Back in Concord, after Beth dies, Jo pines for her own pragmatic lover, Professor Bhaer. Reading an old note from him, she thinks sadly, “So kind, so good, so patient with me always, my dear old Fritz. I didn’t value him half enough when I had him, but now how I should love to see him, for everyone seems going away from me, and I’m all alone.”
Not long after, a newly married Laurie arrives. Laurie and Jo have a frank talk, and Laurie puts across his rationale for marrying Amy in clear terms: “I never shall stop loving you, but the love is altered, and I have learned to see that it is better as it is. Amy and you changed places in my heart, that’s all. I think it was meant to be so, and would have come about naturally.” Laurie’s admission frees Jo of her guilt of rejecting him, and she is able to put the notion of romantic love behind her, as though “shut[ting] the covers of a lovely romance, which holds the reader fast till the end comes, and he finds himself alone in the workaday world again.”

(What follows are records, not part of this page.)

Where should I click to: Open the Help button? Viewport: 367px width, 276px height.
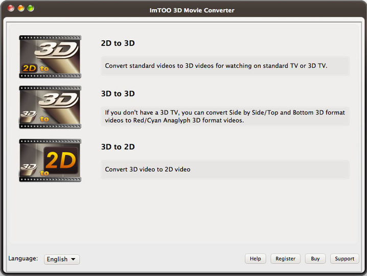pos(255,259)
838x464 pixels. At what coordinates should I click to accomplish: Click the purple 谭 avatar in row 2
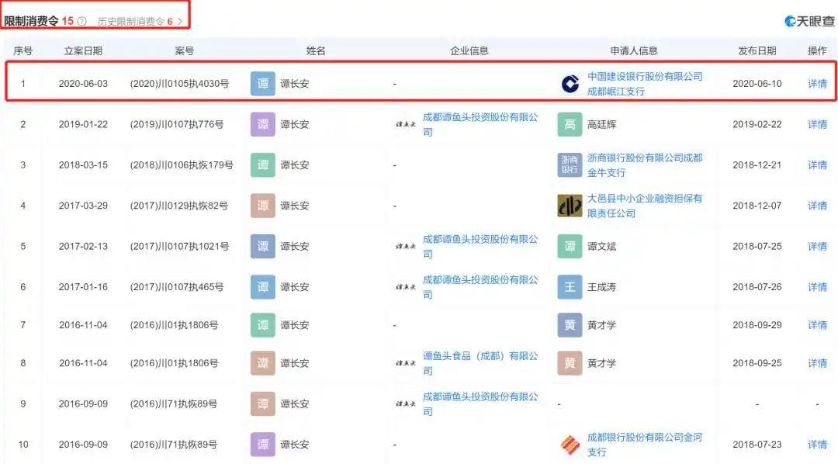click(261, 124)
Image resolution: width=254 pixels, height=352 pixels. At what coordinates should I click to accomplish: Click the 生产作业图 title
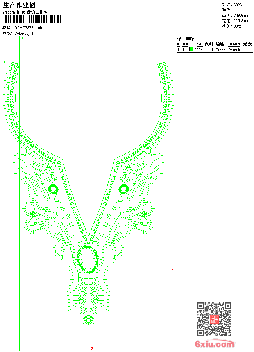tap(19, 5)
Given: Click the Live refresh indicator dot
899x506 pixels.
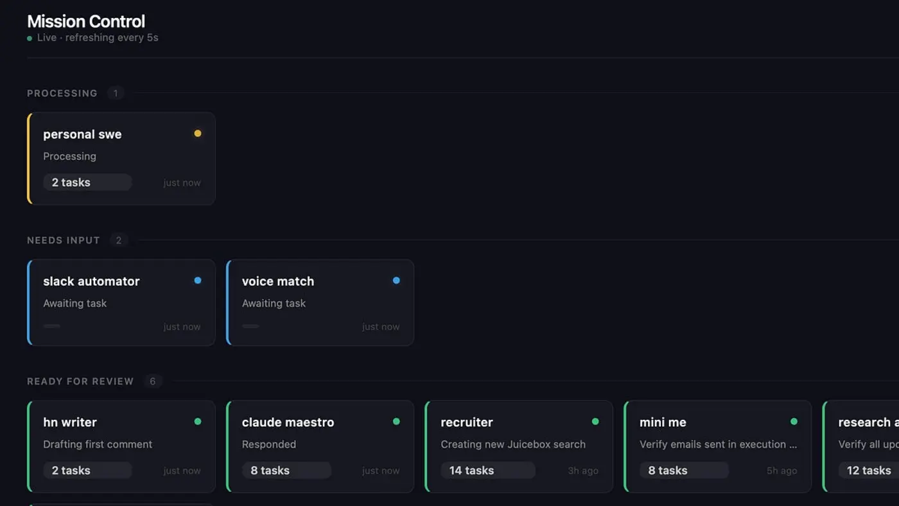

When Bhaer comes looking for Jo in Concord, she is ready for him and accepts his proposal of marriage. Whether she would have been happy with Laurie is a difficult question to answer, but Marmee’s opinion on Laurie and Jo as a couple is very revealing: “I don’t think you are suited to one another. As friends you are very happy, and your frequent quarrels soon blow over, but I fear you would both rebel if you were mated for life. You are too much alike and too fond of freedom, not to mention hot tempers and strong wills, to get on happily together, in a relation which needs infinite patience and forbearance, as well as love.”

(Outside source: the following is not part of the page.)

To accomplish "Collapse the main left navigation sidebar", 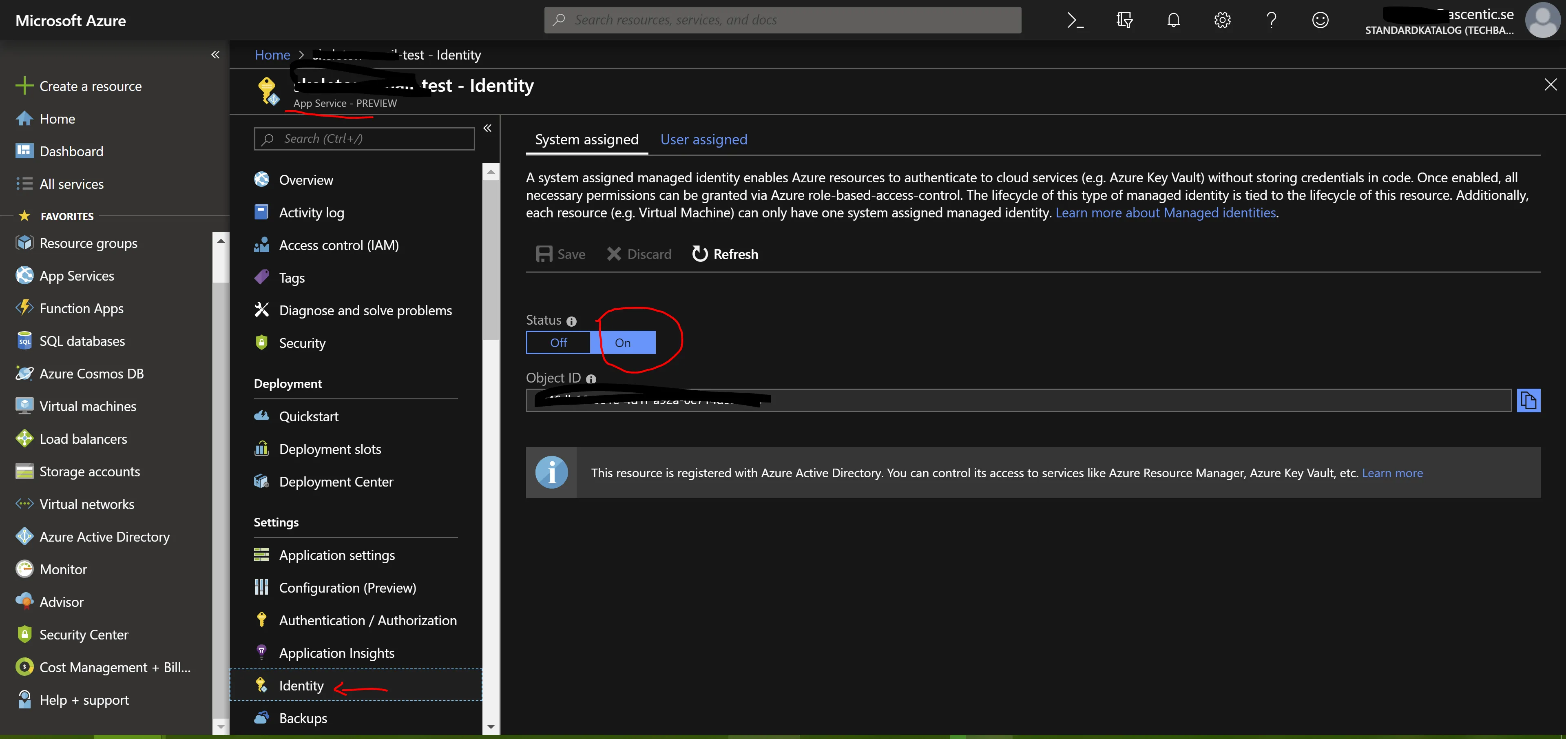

It is precisely because of their ‘hot tempers’ and ‘strong wills’ that Jo and Laurie need Bhaer and Amy to keep them in check. With Bhaer’s patient and edifying guidance, Jo is free to live the kind of life she had envisioned for herself, becoming a famous writer and the founder of a school for poor children. Similarly, under Amy’s cultured and sobering influence, Laurie becomes a successful businessman. In the end, therefore, the pairing of Laurie and Amy and Jo and Bhaer is the triumph of pragmatic love over romantic love.